— begin GIVEN TEXT —

The Western Gulf of Mexico Lease Sale 248, to be held on August 24, 2016, in New Orleans, Louisiana, will be the first federal offshore oil and gas auction broadcast live on the internet, delivering pertinent bid information immediately to a much broader national and international audience. Through this approach, BOEM aims to promote greater government efficiency and transparency, eliminating the need for the public to physically attend the bid reading at the Mercedes-Benz Superdome. The livestream broadcast will begin at 9 a.m. CDT via the BOEM website.

“Making government data immediately available is a valuable resource for taxpayers, both in terms of dollars and cents but also in efficiency,” said Hopper. “Through the use of technology we can deliver our lease sale information in a much more effective and accessible way to a much wider audience.”

Sale 248 will be the eleventh offshore sale in the Gulf of Mexico and the final sale for the Western Planning Area, under the Administration’s Outer Continental Shelf Oil and Gas Leasing Program for 2012-2017 (Five Year Program). This sale builds on the first ten sales in the current Five Year Program, which offered more than 60 million acres and netted nearly $3 billion for American taxpayers.

— end GIVEN TEXT —
— begin RECORDS SUPPLIED —

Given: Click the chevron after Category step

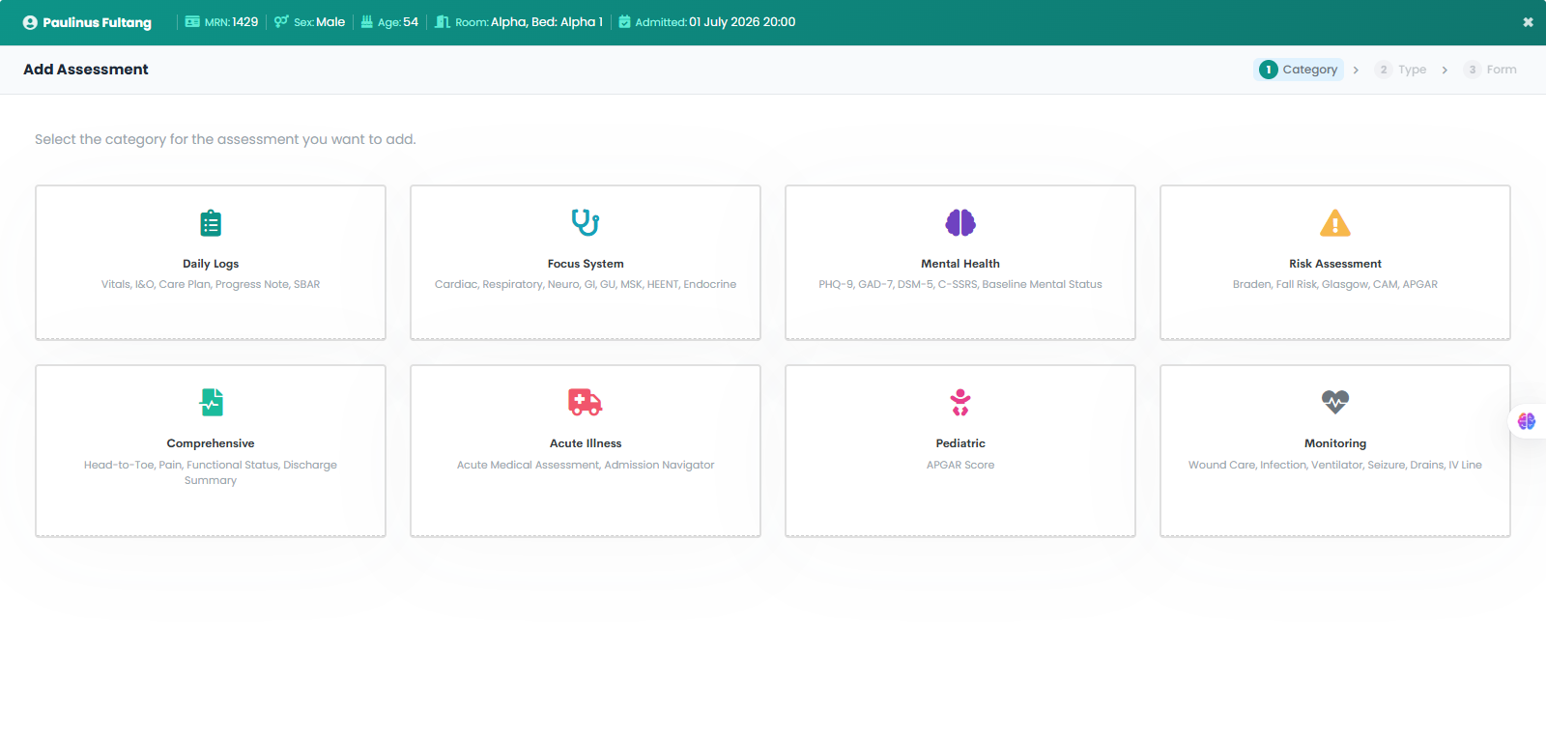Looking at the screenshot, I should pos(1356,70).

— end RECORDS SUPPLIED —
— begin RECORDS SUPPLIED —

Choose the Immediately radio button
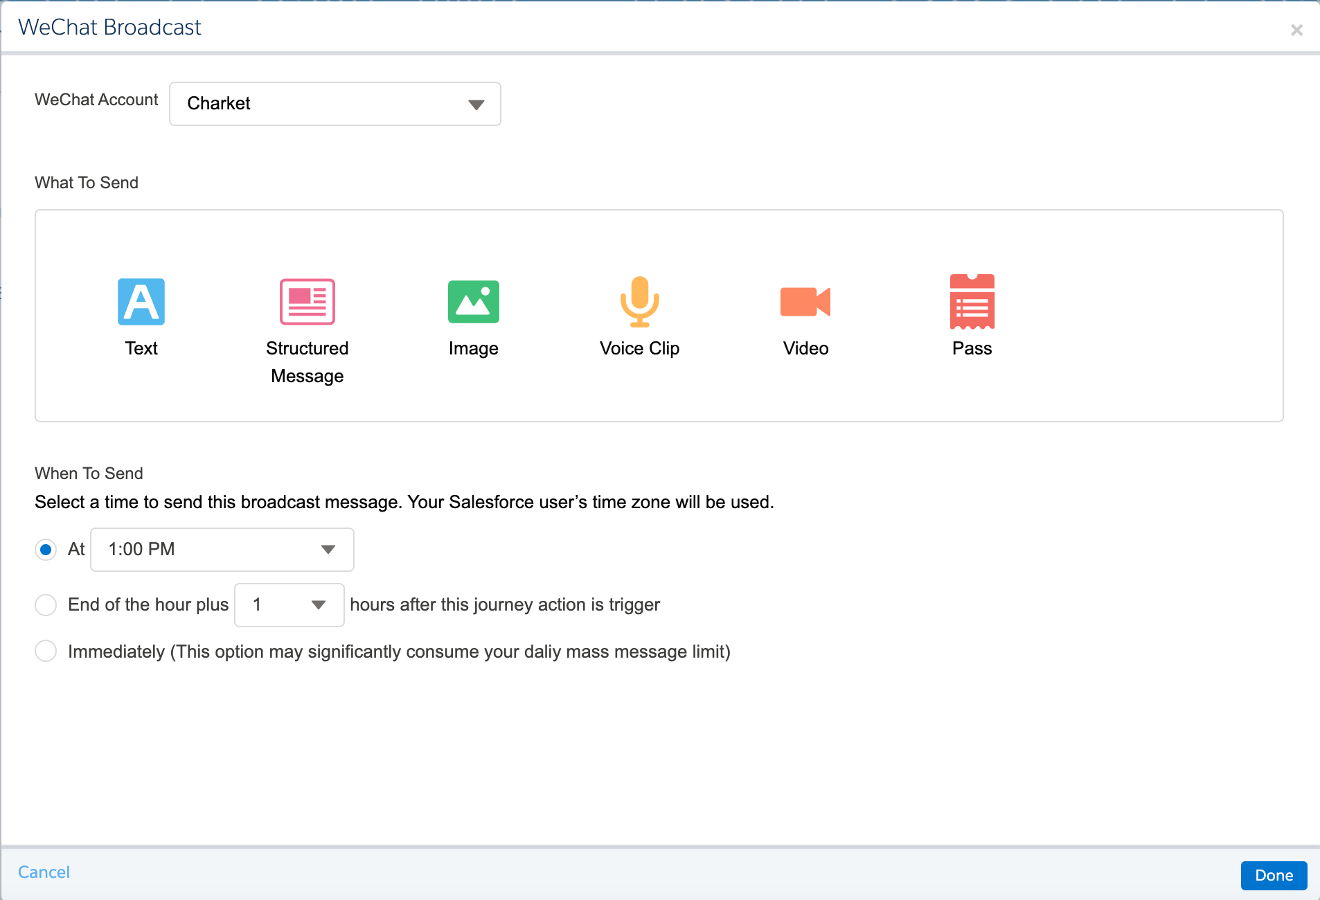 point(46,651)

— end RECORDS SUPPLIED —

EXERCISE REQUIREMENTS →
1. From the passage on Lease Sale 248, extract the portion starting with "Sale 248 will" and going on through "for American taxpayers.".
2. According to the passage on Lease Sale 248, at what time will the livestream broadcast begin?
3. Write what follows the last sentence of the passage on Lease Sale 248.
The data have no connection to the passage on Lease Sale 248.

EXPECTED RESULTS →
1.
Sale 248 will be the eleventh offshore sale in the Gulf of Mexico and the final sale for the Western Planning Area, under the Administration’s Outer Continental Shelf Oil and Gas Leasing Program for 2012-2017 (Five Year Program). This sale builds on the first ten sales in the current Five Year Program, which offered more than 60 million acres and netted nearly $3 billion for American taxpayers.

2. At 9 a.m. CDT.

3.
The auction will include approximately 4,399 blocks, located from nine to 250 nautical miles offshore, in water depths ranging from 16 to more than 10,975 feet (5 to 3,340 meters). As a result of offering this area for lease, BOEM estimates a range of economically recoverable hydrocarbons to be discovered and produced of 116 to 200 million barrels of oil and 538 to 938 billion cubic feet of natural gas.

Leases issued from this sale will also be the first for which BOEM will accept requests for extended initial periods, and confirm whether the lessee has earned such extension, a duty previously performed by the Bureau of Safety and Environmental Enforcement.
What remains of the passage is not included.